BP previously reported its intention with Maersk Drilling to develop conceptual engineering designs for next-generation offshore drilling rigs as part of the company's Project 20K, an initiative to develop what BP calls "next-generation systems…to help unlock the next frontier of deepwater oil and gas resources (OGJ Online, Feb. 8, 2013)." At the time the company said current equipment has a technical limit of 15,000 psi and 250° F.

PROCESSINGQuick Takes

Sadara lets contract for Jubail petrochemical complex

Sadara Chemical Co., a joint venture of Saudi Aramco and Dow Chemical Co., has let a contract to Rolta India Ltd., Mumbai, to implement a comprehensive engineering information system (EIS) within Sadara's grassroots Jubail integrated chemical complex in Jubail Industrial City II, in Saudi Arabia's eastern province (OGJ Online, Oct. 18, 2012).

This latest multimillion dollar contract expands the scope of work under an earlier multimillion dollar contract awarded to Rolta in July 2013, Rolta said.

Rolta will manage the project with a global team working out of the US, India, and Saudi Arabia, the company said.

Currently under construction, the $20 billion complex will possess flexible cracking capabilities and will produce more than 3 million tonnes/year of high-quality chemical products and performance plastics, Rolta said.

"Successful implementation of the engineering system is vital to the support and efficient operation of the Sadara complex," said Taher Nemer, Sadara's project manager for manufacturing and engineering systems at the Jubail complex.

Comprised of 26 manufacturing units, the complex will be one of the world's largest integrated chemical facilities, and the largest ever built in one single phase (OGJ Online, July 26, 2011).

————

Given instruction 1: According to the news excerpt, how many manufacturing units will the Jubail complex have?

[Rows for locating described items]

————

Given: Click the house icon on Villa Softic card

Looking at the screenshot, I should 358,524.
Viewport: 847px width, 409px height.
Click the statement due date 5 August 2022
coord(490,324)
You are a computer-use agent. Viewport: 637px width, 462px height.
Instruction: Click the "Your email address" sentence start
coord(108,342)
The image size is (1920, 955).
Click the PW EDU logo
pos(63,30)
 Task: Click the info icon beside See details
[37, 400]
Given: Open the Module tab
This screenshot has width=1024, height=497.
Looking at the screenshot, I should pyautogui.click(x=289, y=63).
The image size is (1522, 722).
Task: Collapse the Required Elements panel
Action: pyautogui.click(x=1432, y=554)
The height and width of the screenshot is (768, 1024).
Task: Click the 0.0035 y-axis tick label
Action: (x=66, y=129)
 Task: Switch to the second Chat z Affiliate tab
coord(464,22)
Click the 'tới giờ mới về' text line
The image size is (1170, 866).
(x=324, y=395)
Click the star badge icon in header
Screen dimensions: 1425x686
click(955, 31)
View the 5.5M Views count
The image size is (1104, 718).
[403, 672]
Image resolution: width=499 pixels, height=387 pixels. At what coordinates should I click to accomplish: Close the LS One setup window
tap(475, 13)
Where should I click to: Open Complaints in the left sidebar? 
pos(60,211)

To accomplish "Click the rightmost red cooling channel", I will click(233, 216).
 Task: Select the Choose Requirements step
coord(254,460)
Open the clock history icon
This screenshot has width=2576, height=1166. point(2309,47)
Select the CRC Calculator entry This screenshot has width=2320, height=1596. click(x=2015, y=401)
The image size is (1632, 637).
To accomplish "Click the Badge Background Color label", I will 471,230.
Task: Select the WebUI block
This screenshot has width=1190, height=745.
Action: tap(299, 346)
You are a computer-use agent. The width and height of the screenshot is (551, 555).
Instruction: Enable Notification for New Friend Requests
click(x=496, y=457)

————

Given instruction 2: Identify and copy every line of the rows above that contains the string "Task".

Correct answer 1: 26

Correct answer 2:
 Task: Click the info icon beside See details
Task: Collapse the Required Elements panel
Task: Click the 0.0035 y-axis tick label
 Task: Switch to the second Chat z Affiliate tab
 Task: Select the Choose Requirements step
Task: Select the WebUI block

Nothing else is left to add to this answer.